On Friday, October 16, 2015, the Brookings Institute held an online panel discussion on 10 years of the Renewable Fuel Standard (RFS). The panel included two well-known ethanol critics, Timothy Searchinger and Chris Knittel, who have been directly linked to oil-funded research.
In response to the panel. Tom Buis, co-chairman of Growth Energy said: “I have said it before, and I will say it again, slapping a new title on this previously discredited research won’t change the facts. The design of this panel had one objective – to drive a policy directed at repealing the Renewable Fuel Standard (RFS) so that the status quo of a 90 percent mandate for petroleum based fuels and the excessive profits that it generates stays in place.
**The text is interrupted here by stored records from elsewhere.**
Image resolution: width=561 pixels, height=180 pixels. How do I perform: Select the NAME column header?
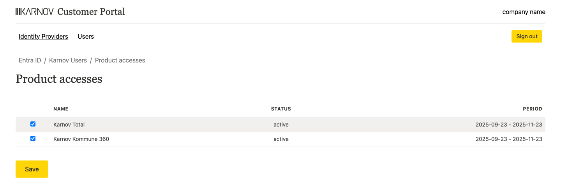click(61, 109)
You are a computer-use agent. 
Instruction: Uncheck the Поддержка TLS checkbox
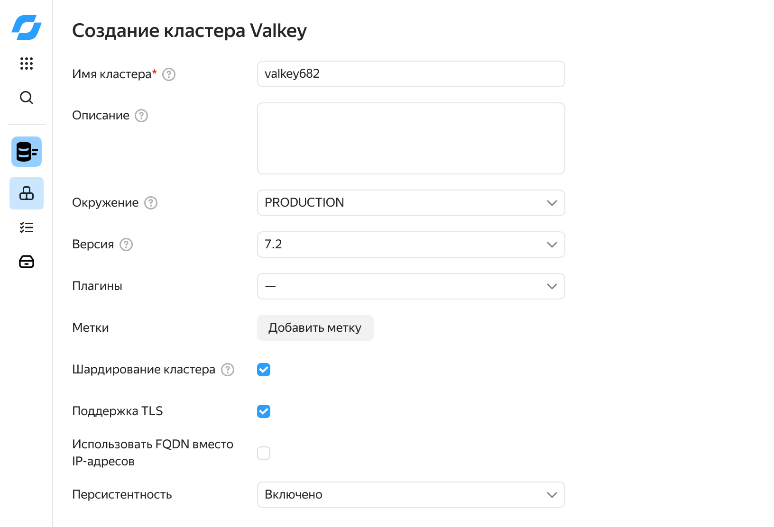[x=264, y=411]
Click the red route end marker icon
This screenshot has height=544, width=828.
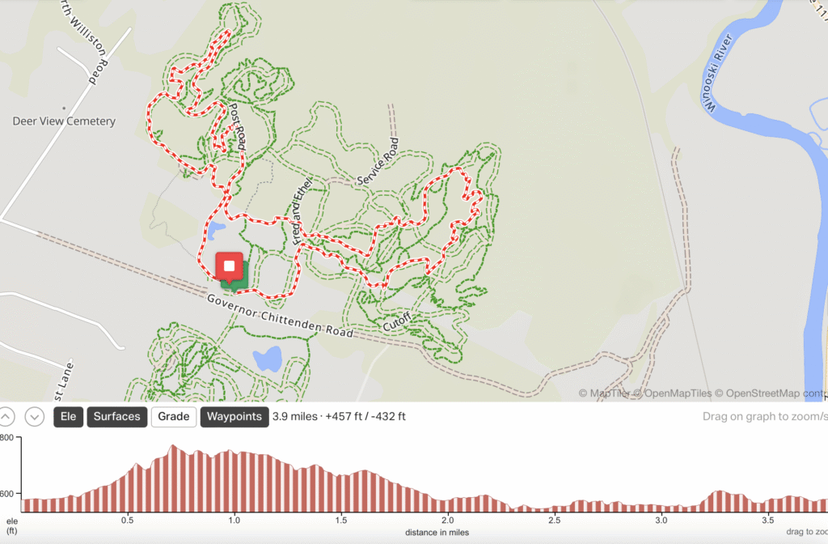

Conveniently omitted from today’s panel was discussion of the 100 years of subsidies Big Oil has been taking from the American taxpayer, as well as their disastrous record of ecological and environmental damage. The ethanol industry voluntarily gave up its tax incentives in 2011, and no beaches have ever been closed by an ethanol spill, yet these biased ‘researchers,’ continue to ignore the facts and attempt to discredit an American success story.
The RFS is the only meaningful policy to help break Big Oil’s stranglehold on the liquid fuels marketplace. This is an energy policy that is working. It is doing exactly what it was intended to do, with great success. It is irresponsible to rely solely on fossil fuels, and we should not put all our eggs in one basket when it comes to our national and energy security.
The bottom line is that ten years after the RFS, Americans across the country are celebrating and recognizing a decade of job creation, rural economic revitalization, clean air, innovation, and increased energy independence and consumer choice.”